OBJECTIF DE L'EXERCICE: Rédigez la suite du texte sur la thérapie de choc néolibérale en Turquie, en reprenant après sa dernière phrase.

EXTRAIT DU DOCUMENT:

※ ※ ※

Thérapie disions- nous ? A mi-chemin de la psychiatrie et de la politique sociale, elle relève de l’économie. De Pinochet à Eltsine, en passant par Paz, Menem et Evren, le même procédé est à l’œuvre : une immense privatisation de l’économie et des biens publics pour le très exclusif privilège du sacro-saint marché libre, concurrentiel et global, la naturelle réserve de chasse des grandes corporations multinationales, devenues depuis les grands métronomes des flux mondiaux.
La « recette » est éprouvée :
une campagne de terreur souvent soutenue par la torture : il s’agit là de la stratégie de la page blanche, la création d’un ou de plusieurs (électro)chocs, la déstructuration des mémoires et des identités pour dégager le champ des possibles de la réforme néolibérale.
une destruction systématique des cadres, des organisations et des idées dites « socialistes » : par la torture, la répression, la législation et le stroboscopique bombardement idéologique d’une nouvelle « identité », celle de la synthèse turco-islamique (savant mélange d’islam et de nationalisme à grand renfort de minarets, le tout financé par un Etat laïque !)
une libéralisation des prix, une ouverture des frontières et des marchés menée par le premier gouvernement libre de cette période, celui de Turgut Özal.
une stratégie de développement tournée vers l’exportation.
Bilan : en trente ans, la Turquie est devenue une économie productive intégrée aux flux mondiaux, un pays urbanisé et de plus en plus désenclavé. Mais un tel bouleversement n’est pas allé sans choc :
choc politique d’une terreur d’Etat maintenue par le double effet du régime de tutelle militaire mis en place par la constitution et d’un puissant maillage idéologique de la société.

※ ※ ※

DONNÉES EXTRAITES:
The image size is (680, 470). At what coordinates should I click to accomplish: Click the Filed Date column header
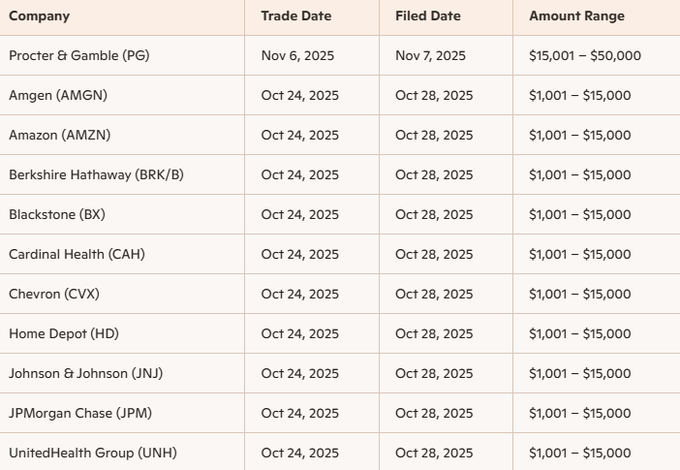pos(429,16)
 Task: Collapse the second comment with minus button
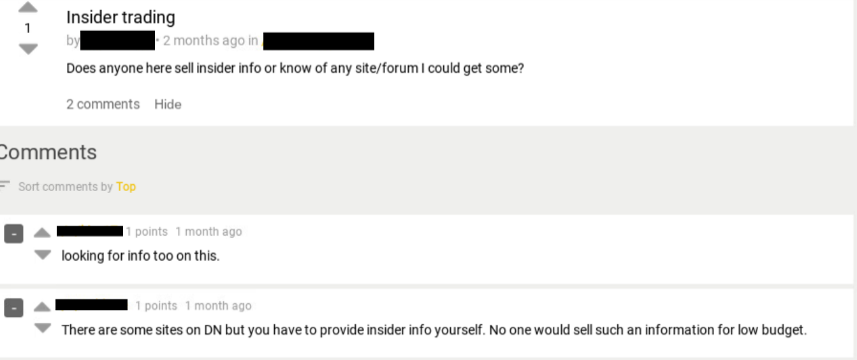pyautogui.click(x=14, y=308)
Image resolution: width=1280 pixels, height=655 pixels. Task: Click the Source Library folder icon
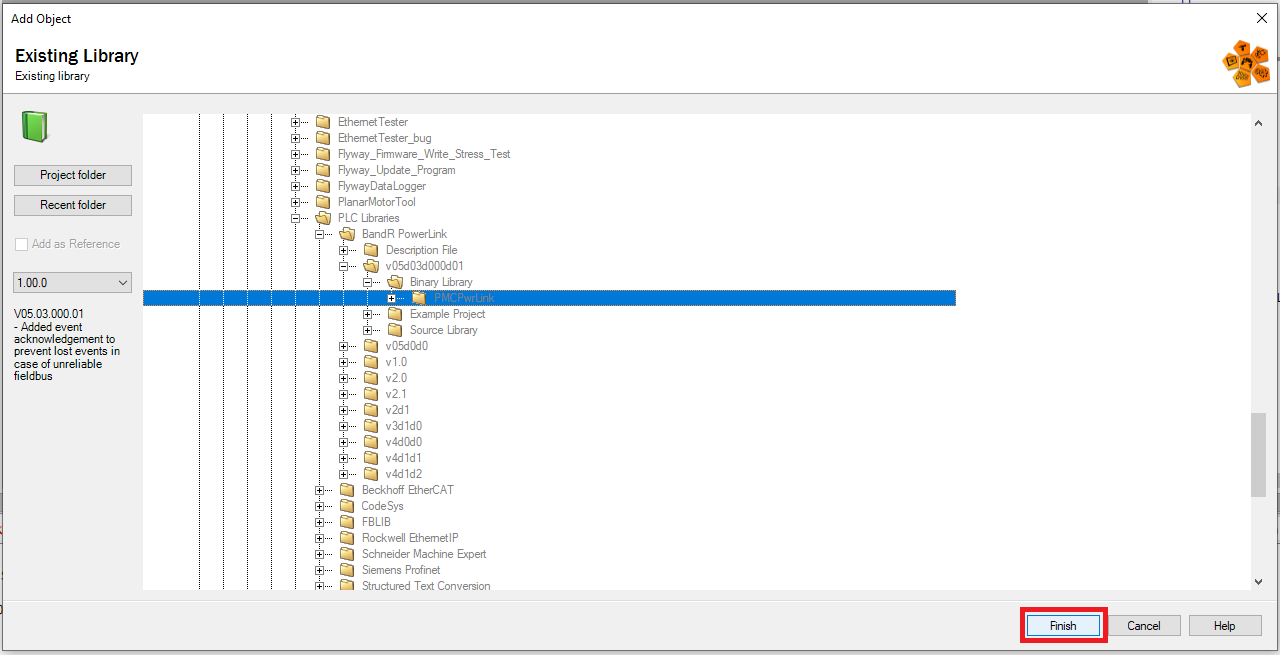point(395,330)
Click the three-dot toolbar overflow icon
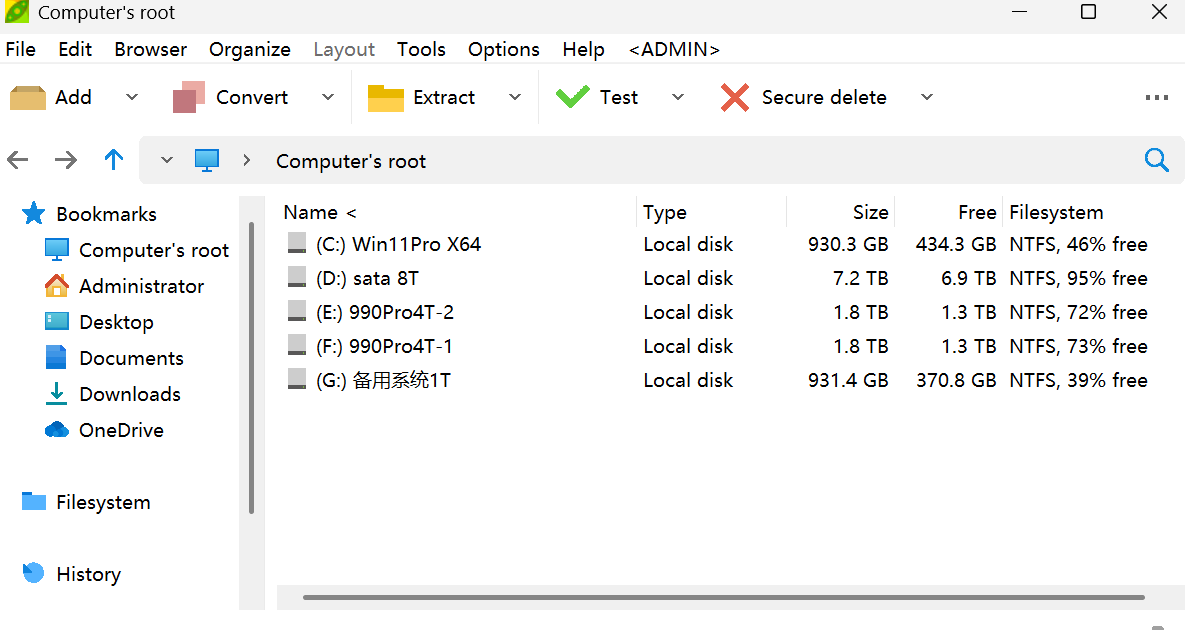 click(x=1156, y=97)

※ ※ ※

RÉPONSE À L'EXERCICE:
choc terroriste du PKK, le parti séparatiste kurde, qui prit dès la seconde moitié de la décennie 80, le quasi-monopole de la violence non légitime en Turquie.
choc symbolique d’une inflation endémique et incontrôlable jusqu’à la seconde thérapie de choc imposée au pays après la crise bancaire de 2001.
Le référendum du 12 septembre, par sa date comme par son contenu, devient le symbole d’une société turque qui accepte enfin de juger les auteurs de ces chocs et de cette violence ; une société civile qui accepte enfin de se pencher, de demander et de rendre justice, de parler de ce trauma « fondateur » de la Turquie contemporaine.
Dix jours plus tard, le 22 septembre, sortaient sur les écrans français, les deux derniers chefs-d’œuvre du réalisateur turc Semih Kaplanoglu : Miel et Milk. Quel(s) rapport(s) ? Plusieurs.
Le retour aux origines : les deux films sont les deux derniers volets d’une trilogie commencée avec Yumurta (Œuf), récit poétique et biographique (quasi autobiographique) centré sur le personnage de Yusuf, un libraire d’Istanbul, la trentaine, dont on remonte le fil de la vie en une sorte de lent flash-back : Yumurta (30 ans), Milk (18 ans), Miel (6 ans).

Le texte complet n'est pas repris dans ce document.